Henderson was sentenced to a prison term for robbery and was released in September 2009. A month later, his probation officer wrote to the court and told the judge that Henderson had been arrested on a fresh robbery charge. The court held a hearing a few months later, at which it learned that the robbery charge had been nolle prossed by the prosecutor. But that didn’t stop the Commonwealth from letting the judge know about the new incident, plus one other one for which no charges had been certified.

This testimony came in through a police officer, who reported to the judge about the crimes; needless to say, Henderson objected to the evidence on the basis that it was hearsay and denied him the right of confrontation. The trial court overruled the objection and eventually reimposed a substantial portion of the prison term that had been suspended.

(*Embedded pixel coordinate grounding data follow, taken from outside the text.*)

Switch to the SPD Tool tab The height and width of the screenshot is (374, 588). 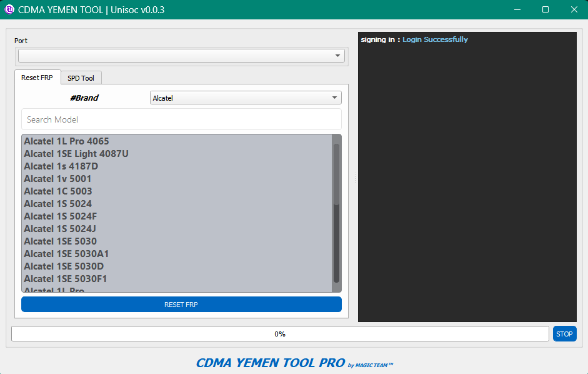tap(81, 78)
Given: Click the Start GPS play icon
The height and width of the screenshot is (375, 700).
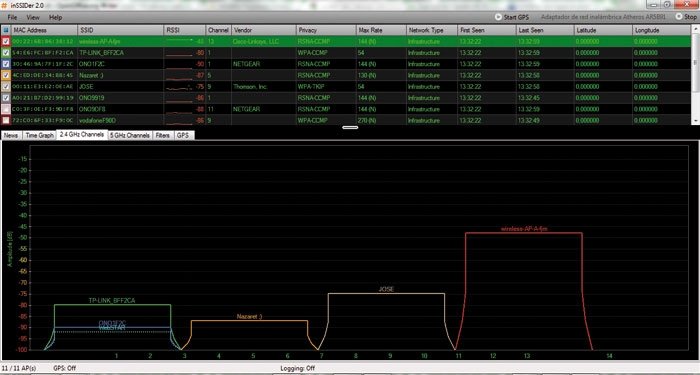Looking at the screenshot, I should (498, 17).
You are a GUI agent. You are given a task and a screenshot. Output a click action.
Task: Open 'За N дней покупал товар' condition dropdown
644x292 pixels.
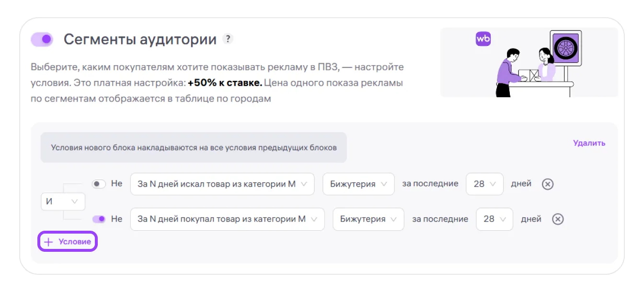click(x=227, y=219)
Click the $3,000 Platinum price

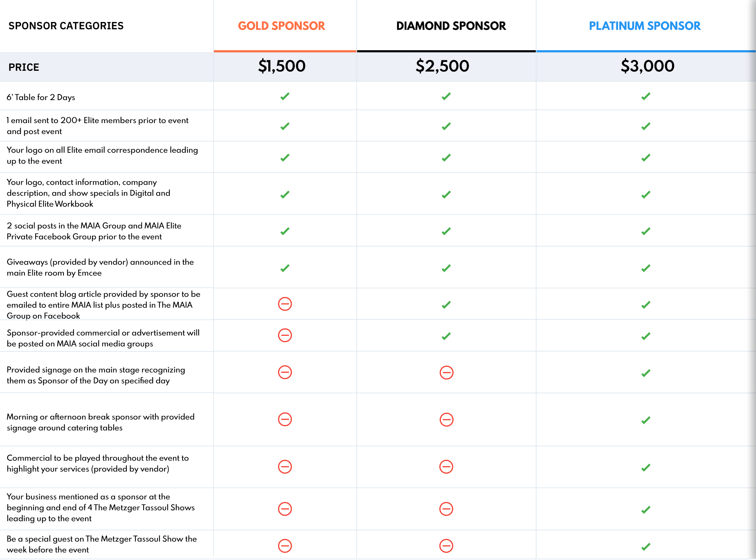pyautogui.click(x=647, y=66)
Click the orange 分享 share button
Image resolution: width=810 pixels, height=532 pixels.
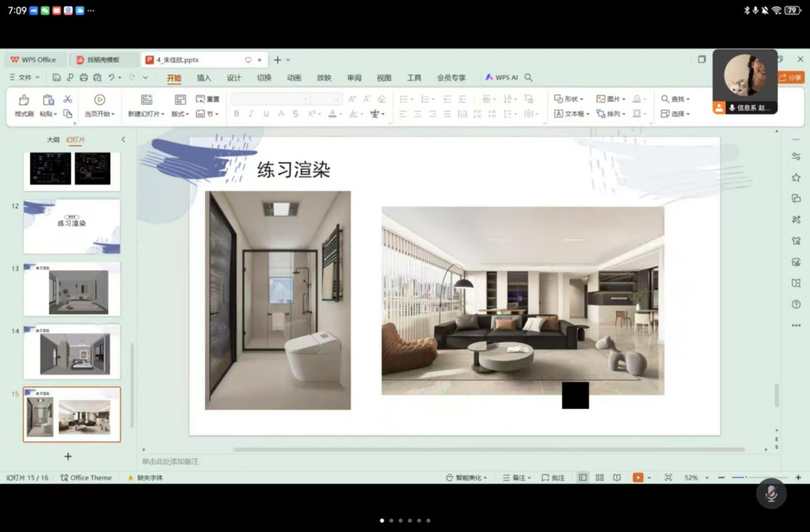pos(791,77)
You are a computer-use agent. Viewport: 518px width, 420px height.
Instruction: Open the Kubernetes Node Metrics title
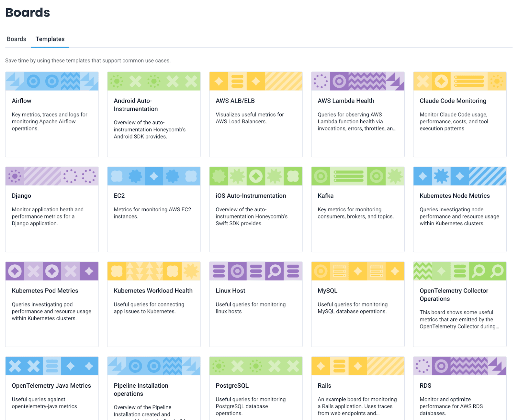(x=455, y=196)
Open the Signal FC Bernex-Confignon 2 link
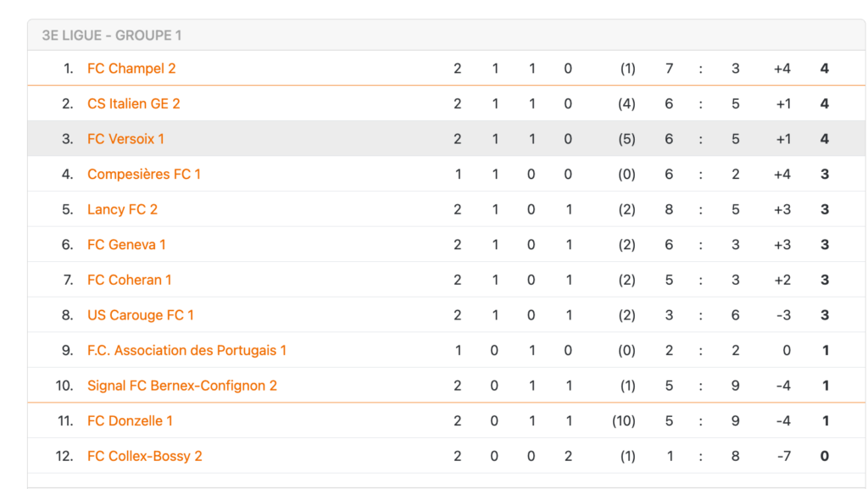868x489 pixels. [x=182, y=386]
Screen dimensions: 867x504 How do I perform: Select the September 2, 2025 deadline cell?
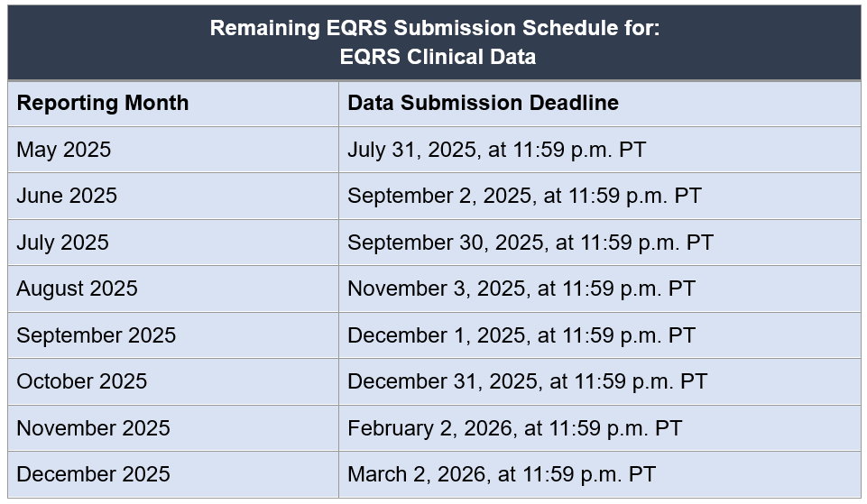point(600,196)
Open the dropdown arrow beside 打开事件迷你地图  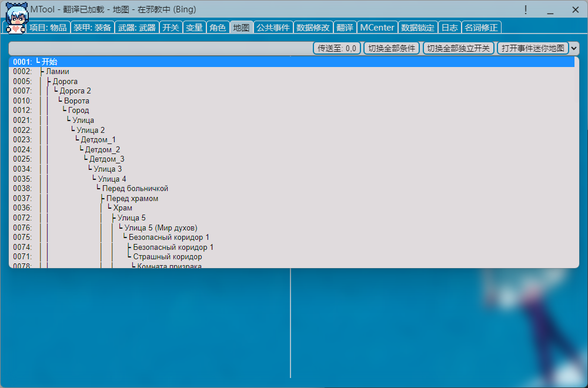pyautogui.click(x=574, y=48)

Those of you who handle a good deal of criminal-law work will recognize that this scenario presents gobs of interesting angles, and I haven’t even told you about all of them yet. For example, does the seminal case of Crawford v. Washington apply to probation-revocation hearings such as this one? Technically, no; it doesn’t. Crawford defines a criminal defendant’s rights when he’s being prosecuted, but it doesn’t apply in the revocation setting. Another one: Assuming that the Crawford doctrine is at least instructive here, was the police officer reciting testimonial evidence when she reported the details of the other crimes to the judge? (The majority here finds that she was, and the dissent assumes it was testimonial without deciding the question. I cannot imagine a good argument why it isn’t.)

But the front-and-center issue in this case is which of two alternate standards applies for deciding whether the hearsay is admissible in this setting. One test gauges mere reliability of the evidence, much as pre-Crawford caselaw (Ohio v. Roberts) provided. The other requires a balancing between the defendant’s interest in confrontation and the prosecution’s showing of good cause why it isn’t necessary.

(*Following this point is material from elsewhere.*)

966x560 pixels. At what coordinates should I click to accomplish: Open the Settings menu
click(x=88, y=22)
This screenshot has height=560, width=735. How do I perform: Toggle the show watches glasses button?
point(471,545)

The opinions in this case – Judge Humphreys, joined by Judge Alston, for the majority while Judge Haley writes the dissent – make for 48 pages of compelling legal reading, and the correct course, I’ll warn you, is not likely to be obvious unless you’re so aligned with one side or the other of the prosecutorial aisle that your views have taken on that kind of slant. Both sides make good points here, and the dissent’s forceful argument occasionally borders on satire. (For one example, see footnote 16 on page 35 of the slip opinion. As appellate lawyers know well, most of the appellate goblins are in the footnotes.)

The result of the appeal is that the reimposition of the suspended portion of the sentence is vacated and the case is remanded for further proceedings if the Commonwealth desires to do so. The majority announces its preference for the balancing test, given the modern current of the law in favor of strict adherence to confrontation rights. It stops short (as the dissent almost gleefully points out) of finding that one test is right and the other is wrong, instead ruling that the evidence would be inadmissible under either test. For now, trial courts need to apply that balancing test in ruling on such objections.

For now. I don’t think I’m going too far out on a limb when I say that I smell en banc rehearing here, or maybe a writ from the Supreme Court, to review this important issue in an evolving field of the law.

We got two rulings last week, both also in the criminal-law field. In one, Burrell v. Commonwealth, we get to see what happens when a suspect is a bit vague in invoking his Miranda rights.

You all know what’s coming here, right? I just gave it away in the lead-in. The gendarmes wanted to talk to Burrell about a certain suspicious cache of white powdery substance that they found in his house, pursuant to a search warrant. Burrell obviously hasn’t bookmarked Virginia Appellate News & Analysis as one of his favorites, because he agreed to talk with the nice officers after having been “Mirandized.” But he had at least half his wits about him; when the officer asked about the powdery substance, Burrell replied that there were certain questions he didn’t want to answer without talking to a lawyer.

The officer, perhaps perplexed at this halfhearted reference to a suspect’s rights, sought to clarify it: “Are you saying you don’t want to talk to me at all without a lawyer?” That’s a perfectly fair clarifying question, but Burrell stuck with his previous half-decision, saying that only certain questions were off-limits. He never did get around to describing the parameters of acceptable questioning before he made some truly inculpatory statements, at which point he obtained the rights of a full-fledged arrestee.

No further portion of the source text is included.